A local agriculturalist, Juan Robles Sanchez, has developed a new strain of lemon. By crossing quince (membrillo) and juniper (enerbro) with a special strain of Fino 49 he has produced fruit that combines the flavours of each.
As an experiment, Juan left some of the fruit on the trees to mature longer than normal. What he found was that juice inside the fruit started to ferment and thus produced alcohol. The higher sugar levels, induced by the crossings, meant that the alcohol content was close to 20% by volume.
At first the flavour of the juice was unbalanced but with careful selective crossings he has produced a fruit with a juice which closely resembles lemon flavoured gin and tonic.
So far only one tree has successfully produced a reliable crop of gin and tonic flavoured fruit. But by carefully selecting seed and avoiding cross fertilisation, Juan plans to have up to 100 hundred "gin and tonic" trees planted next year. In future this could result in thousands of the culitivars being raised across the Vega Baja.
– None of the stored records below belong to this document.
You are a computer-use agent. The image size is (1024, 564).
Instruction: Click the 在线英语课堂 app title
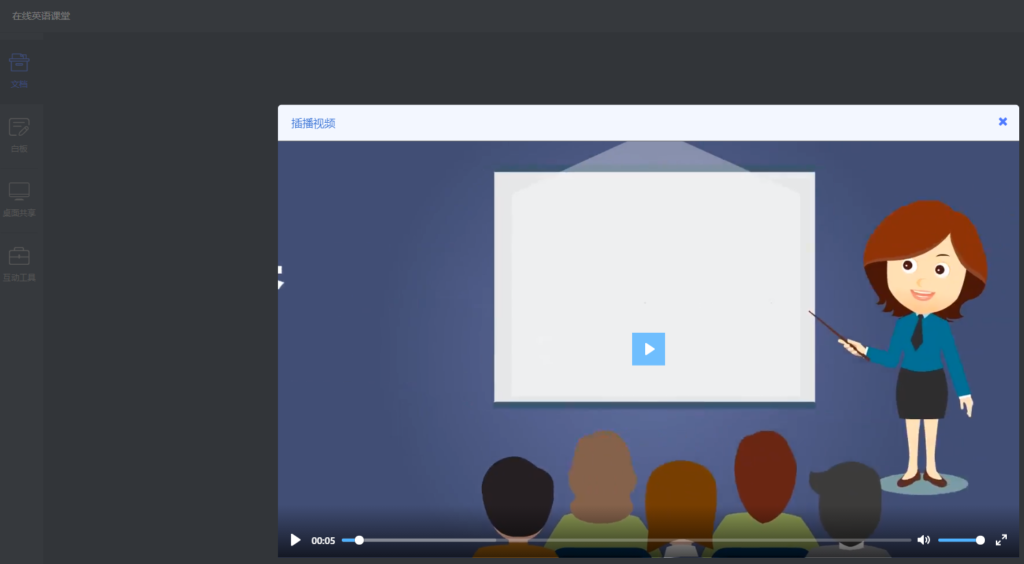(41, 16)
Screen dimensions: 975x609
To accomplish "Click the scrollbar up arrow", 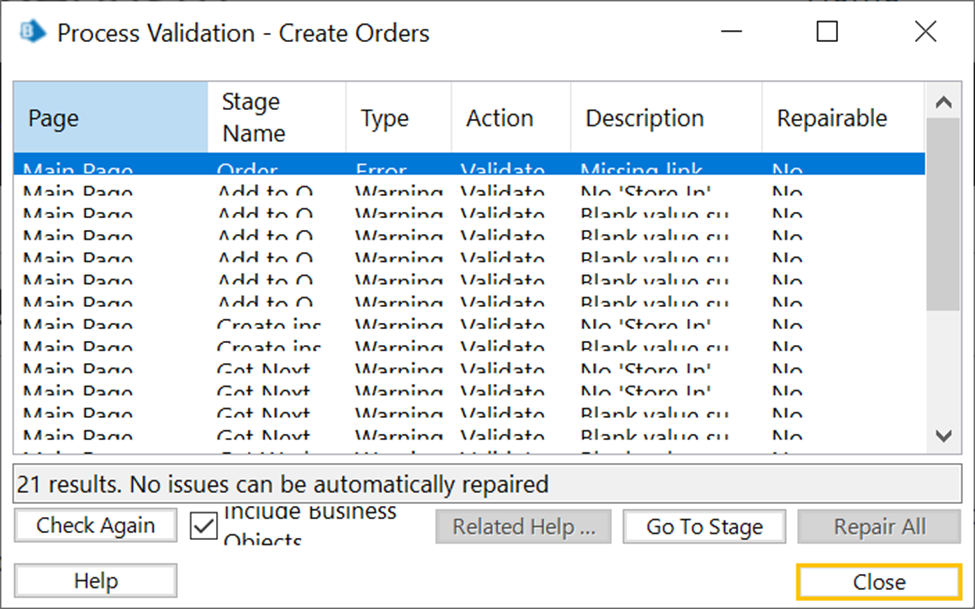I will tap(942, 101).
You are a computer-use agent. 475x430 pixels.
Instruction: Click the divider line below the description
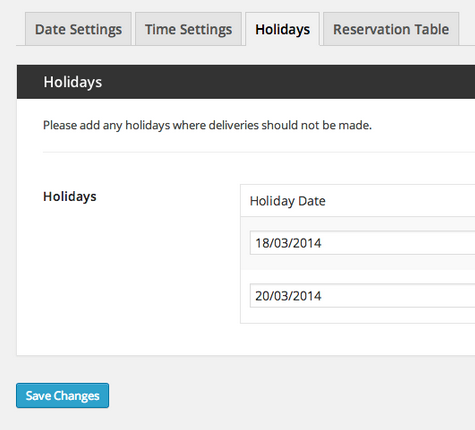(x=259, y=152)
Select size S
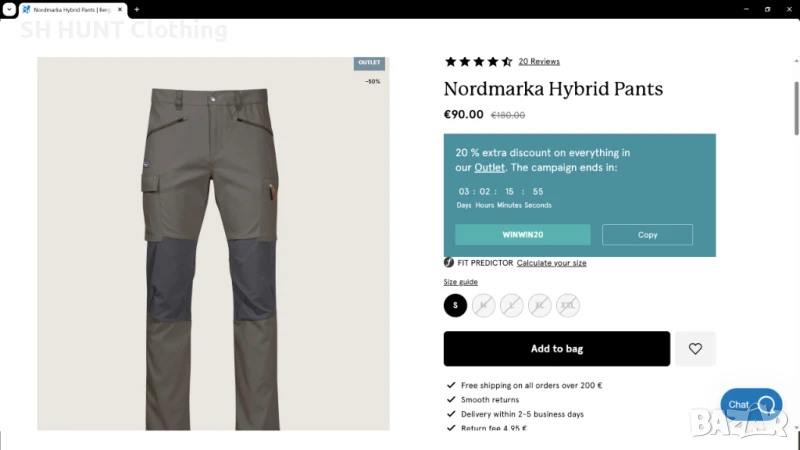The image size is (800, 450). tap(455, 305)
The local Brotherhood of Growers view this as a major breakthrough which could change the fortunes of the area. It will however need an amendment to the law to bring the crop to market because of the change in definition. Is the product a fruit juice or an alcoholic drink?
In the meantime friends of Juan are enjoying the benefits of his research claiming that the juice has medicinal properties!